Skip to content

Greek Betacode to Unicode Transformations

Lisa Cerrato edited this page Sep 14, 2021 · 13 revisions

Background

Ancient Greek betacode is a way of representing polytonic Greek in the Roman alphabet. For example, see this graphic from the Perseus site:

However, we are now working to convert all data in the Perseus Digital Library text that's still in betacode to UTF-8. This process is not unproblematic.

Scripts

Most of the files currently in the canonical repos have been converted from Greek betacode to UTF-8 with one of the following scripts:

NB for those unfamiliar with how these files work, java -jar invokes the transform, so:

java -jar /your/path/to/file/tei-conversion-tools/jar/tei.transformer.lang_grc.jar /your/path/to/file//canonical-greekLit/data/tlg0525/tlg001/tlg0525.tlg001.perseus-eng2.xml

this results in file with "unicode" added to the name.

Update (2018)

Discovered previously undocumented issue with combined diacriticals (illustrated by changing P4 display settings): a)/|smatos was converted to ᾁσματος

Similar issue with δ̓ instead of δ᾽

Problems

There are problems that arise from some of these scripts, some caused by the scripts, and others by discrepancies in the original encoding. These problems are why not all of the text has been converted to UTF-8. These problems most commonly manifest as:

  1. Apostrophes have been mistakenly conflated with smooth breathing marks.
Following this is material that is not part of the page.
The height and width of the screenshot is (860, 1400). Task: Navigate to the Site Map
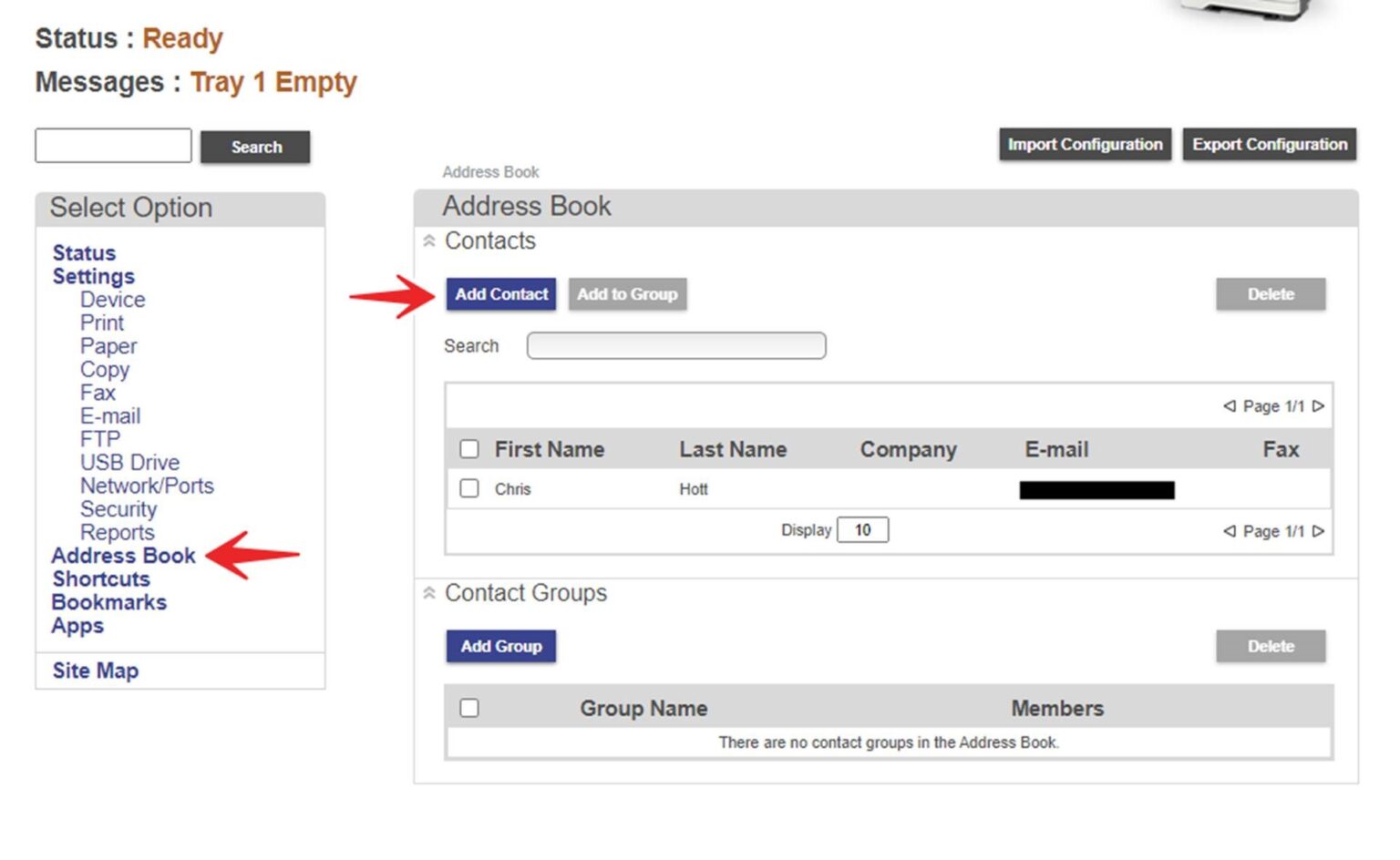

  2. Errors in the parentheses.

An approach to solving them must include:

  1. an attempt to correct underlying betacode.

  2. an attempt to correct versions that are already in UTF-8, with later modifications to the markup that can't be lost.

For more on finding legacy betacode versions, see Finding-Data-(including-legacy-versions).

For more on these problems and various thoughts on how to go about solving them, see below.

#Problems, more on

At some point, someone will need to write logic and code that fixes some of the problems introduced in the process of encoding and converting.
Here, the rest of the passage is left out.